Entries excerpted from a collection
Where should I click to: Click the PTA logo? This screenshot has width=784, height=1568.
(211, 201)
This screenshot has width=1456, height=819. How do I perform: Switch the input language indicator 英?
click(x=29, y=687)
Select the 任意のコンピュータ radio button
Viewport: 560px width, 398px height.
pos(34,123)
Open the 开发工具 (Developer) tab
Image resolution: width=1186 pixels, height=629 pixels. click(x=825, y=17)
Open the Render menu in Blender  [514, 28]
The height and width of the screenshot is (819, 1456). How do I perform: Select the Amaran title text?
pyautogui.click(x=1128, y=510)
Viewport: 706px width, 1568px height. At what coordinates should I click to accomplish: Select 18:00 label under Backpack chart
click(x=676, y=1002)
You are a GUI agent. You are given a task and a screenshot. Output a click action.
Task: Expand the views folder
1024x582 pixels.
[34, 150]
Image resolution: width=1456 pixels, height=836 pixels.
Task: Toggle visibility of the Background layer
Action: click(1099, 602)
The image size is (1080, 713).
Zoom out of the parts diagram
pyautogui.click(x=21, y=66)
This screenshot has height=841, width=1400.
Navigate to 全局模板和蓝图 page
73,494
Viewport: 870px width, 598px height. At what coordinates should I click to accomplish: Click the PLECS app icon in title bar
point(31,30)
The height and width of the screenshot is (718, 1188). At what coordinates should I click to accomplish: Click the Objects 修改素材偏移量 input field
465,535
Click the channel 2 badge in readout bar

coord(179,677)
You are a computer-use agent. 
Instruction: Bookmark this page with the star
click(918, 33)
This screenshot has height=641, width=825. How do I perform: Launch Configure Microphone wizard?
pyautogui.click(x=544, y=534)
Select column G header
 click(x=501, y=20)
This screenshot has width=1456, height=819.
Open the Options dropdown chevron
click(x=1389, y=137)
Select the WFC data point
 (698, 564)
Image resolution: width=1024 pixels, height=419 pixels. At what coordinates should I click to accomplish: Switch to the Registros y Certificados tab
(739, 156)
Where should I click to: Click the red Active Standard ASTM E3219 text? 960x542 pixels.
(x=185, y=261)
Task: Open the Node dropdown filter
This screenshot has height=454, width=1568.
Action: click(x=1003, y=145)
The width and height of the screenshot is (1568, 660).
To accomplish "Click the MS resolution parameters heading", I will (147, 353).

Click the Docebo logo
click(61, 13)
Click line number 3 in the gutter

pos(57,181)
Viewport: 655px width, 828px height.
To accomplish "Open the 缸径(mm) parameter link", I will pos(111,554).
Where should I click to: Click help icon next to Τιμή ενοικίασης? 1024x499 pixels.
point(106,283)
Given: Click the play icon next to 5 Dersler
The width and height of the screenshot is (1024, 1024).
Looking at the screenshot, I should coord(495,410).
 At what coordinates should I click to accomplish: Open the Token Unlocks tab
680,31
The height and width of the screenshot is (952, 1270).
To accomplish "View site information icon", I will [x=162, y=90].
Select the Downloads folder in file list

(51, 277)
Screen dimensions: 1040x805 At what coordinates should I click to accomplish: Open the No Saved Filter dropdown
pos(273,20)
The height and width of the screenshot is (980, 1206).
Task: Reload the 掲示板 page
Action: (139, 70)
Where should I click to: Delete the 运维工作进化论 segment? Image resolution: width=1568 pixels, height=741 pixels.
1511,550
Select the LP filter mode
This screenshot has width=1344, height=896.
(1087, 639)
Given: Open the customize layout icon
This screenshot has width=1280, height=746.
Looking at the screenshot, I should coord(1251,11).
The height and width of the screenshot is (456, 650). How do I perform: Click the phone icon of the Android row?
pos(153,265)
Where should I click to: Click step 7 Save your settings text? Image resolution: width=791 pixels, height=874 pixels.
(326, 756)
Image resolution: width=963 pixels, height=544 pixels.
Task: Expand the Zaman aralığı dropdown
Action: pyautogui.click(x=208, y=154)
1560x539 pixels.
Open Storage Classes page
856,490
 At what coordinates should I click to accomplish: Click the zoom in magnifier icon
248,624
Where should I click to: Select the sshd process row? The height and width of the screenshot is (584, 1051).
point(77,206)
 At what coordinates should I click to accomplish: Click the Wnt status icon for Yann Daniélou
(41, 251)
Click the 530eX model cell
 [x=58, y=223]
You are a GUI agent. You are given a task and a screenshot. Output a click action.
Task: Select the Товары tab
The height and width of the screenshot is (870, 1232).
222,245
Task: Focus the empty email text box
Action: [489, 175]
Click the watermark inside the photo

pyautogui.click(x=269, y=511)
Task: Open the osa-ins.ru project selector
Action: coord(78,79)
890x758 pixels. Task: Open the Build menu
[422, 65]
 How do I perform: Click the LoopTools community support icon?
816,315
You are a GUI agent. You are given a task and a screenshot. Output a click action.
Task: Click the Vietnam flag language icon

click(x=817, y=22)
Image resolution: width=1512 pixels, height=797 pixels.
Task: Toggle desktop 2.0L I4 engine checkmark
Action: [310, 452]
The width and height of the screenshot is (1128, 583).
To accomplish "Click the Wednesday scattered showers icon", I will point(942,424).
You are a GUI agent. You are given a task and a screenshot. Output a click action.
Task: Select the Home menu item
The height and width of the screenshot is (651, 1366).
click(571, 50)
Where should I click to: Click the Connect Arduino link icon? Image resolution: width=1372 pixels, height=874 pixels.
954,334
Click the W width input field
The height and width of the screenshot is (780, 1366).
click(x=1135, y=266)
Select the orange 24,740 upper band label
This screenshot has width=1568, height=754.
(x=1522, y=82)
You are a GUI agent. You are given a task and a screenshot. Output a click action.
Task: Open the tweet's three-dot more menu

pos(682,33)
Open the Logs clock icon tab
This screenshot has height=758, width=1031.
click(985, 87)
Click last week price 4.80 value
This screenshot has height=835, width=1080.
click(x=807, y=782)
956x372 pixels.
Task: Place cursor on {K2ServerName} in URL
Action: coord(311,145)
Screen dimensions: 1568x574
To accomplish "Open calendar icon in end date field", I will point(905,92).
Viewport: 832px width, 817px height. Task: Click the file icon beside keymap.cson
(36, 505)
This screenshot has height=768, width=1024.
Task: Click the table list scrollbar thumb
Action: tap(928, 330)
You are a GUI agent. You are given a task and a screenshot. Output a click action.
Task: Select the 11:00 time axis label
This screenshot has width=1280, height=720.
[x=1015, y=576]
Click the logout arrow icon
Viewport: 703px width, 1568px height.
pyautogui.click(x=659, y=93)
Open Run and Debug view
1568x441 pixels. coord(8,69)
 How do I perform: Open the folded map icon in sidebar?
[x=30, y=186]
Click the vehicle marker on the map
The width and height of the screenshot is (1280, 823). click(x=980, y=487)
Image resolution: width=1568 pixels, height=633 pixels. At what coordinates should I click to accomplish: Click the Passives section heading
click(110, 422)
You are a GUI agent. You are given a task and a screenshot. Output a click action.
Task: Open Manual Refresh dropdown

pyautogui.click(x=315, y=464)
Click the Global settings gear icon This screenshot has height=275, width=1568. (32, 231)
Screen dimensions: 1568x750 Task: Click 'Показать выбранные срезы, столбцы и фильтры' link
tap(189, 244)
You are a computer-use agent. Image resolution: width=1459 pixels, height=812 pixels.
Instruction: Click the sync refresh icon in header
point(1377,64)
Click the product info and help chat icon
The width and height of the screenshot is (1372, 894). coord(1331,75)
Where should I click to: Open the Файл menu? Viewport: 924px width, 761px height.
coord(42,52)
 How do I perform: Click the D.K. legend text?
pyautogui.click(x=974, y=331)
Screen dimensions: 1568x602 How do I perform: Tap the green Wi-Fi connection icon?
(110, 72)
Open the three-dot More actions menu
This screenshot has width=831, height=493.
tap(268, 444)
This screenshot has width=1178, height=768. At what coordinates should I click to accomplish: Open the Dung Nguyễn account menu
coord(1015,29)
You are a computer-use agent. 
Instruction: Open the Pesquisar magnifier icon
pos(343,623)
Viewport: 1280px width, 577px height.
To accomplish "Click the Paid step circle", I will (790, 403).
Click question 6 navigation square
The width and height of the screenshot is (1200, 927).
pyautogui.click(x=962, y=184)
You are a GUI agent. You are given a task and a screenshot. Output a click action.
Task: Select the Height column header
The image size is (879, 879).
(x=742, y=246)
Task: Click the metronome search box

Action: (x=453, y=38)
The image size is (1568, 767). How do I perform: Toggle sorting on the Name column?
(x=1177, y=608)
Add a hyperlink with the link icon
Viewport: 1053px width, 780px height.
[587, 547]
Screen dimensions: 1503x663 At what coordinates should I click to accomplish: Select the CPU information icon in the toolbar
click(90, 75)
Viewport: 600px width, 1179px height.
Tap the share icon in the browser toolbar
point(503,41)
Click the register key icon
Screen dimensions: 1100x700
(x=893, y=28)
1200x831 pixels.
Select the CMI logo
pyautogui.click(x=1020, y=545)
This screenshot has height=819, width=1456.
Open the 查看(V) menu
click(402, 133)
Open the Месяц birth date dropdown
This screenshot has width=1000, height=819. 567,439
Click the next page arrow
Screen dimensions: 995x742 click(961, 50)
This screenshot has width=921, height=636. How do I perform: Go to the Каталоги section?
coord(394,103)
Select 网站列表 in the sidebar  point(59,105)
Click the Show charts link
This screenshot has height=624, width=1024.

→ **AIM**:
Retype everything from the start of the entries down through the line containing "pyautogui.click(x=1128, y=510)", keeping each line identical to the original.

→ **RESPONSE TO THIS TASK**:
Where should I click to: Click the PTA logo? This screenshot has width=784, height=1568.
(211, 201)
This screenshot has width=1456, height=819. How do I perform: Switch the input language indicator 英?
click(x=29, y=687)
Select the 任意のコンピュータ radio button
Viewport: 560px width, 398px height.
pos(34,123)
Open the 开发工具 (Developer) tab
Image resolution: width=1186 pixels, height=629 pixels. click(x=825, y=17)
Open the Render menu in Blender  [514, 28]
The height and width of the screenshot is (819, 1456). How do I perform: Select the Amaran title text?
pyautogui.click(x=1128, y=510)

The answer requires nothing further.